● **Request**: Reproduce the data below word for word, leaving out the pictures.

▬▬▬▬▬▬

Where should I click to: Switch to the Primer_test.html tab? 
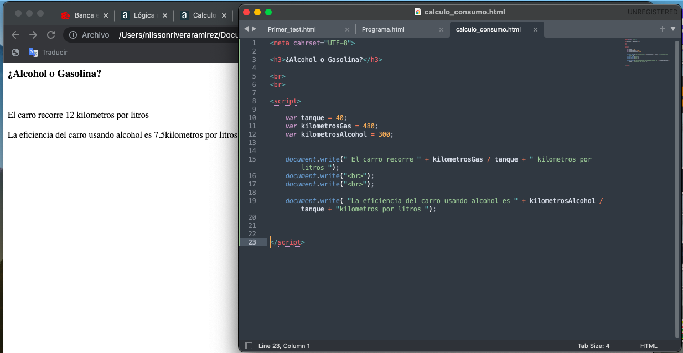[x=292, y=30]
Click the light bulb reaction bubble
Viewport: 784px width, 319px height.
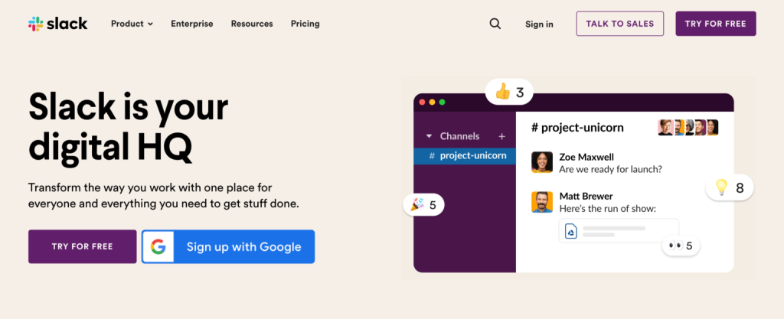(x=729, y=187)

▬▬▬▬▬▬

● **Result for this task**:
Where should I click to: Switch to the Primer_test.html tab? 
[x=292, y=30]
Click the light bulb reaction bubble
Viewport: 784px width, 319px height.
(x=729, y=187)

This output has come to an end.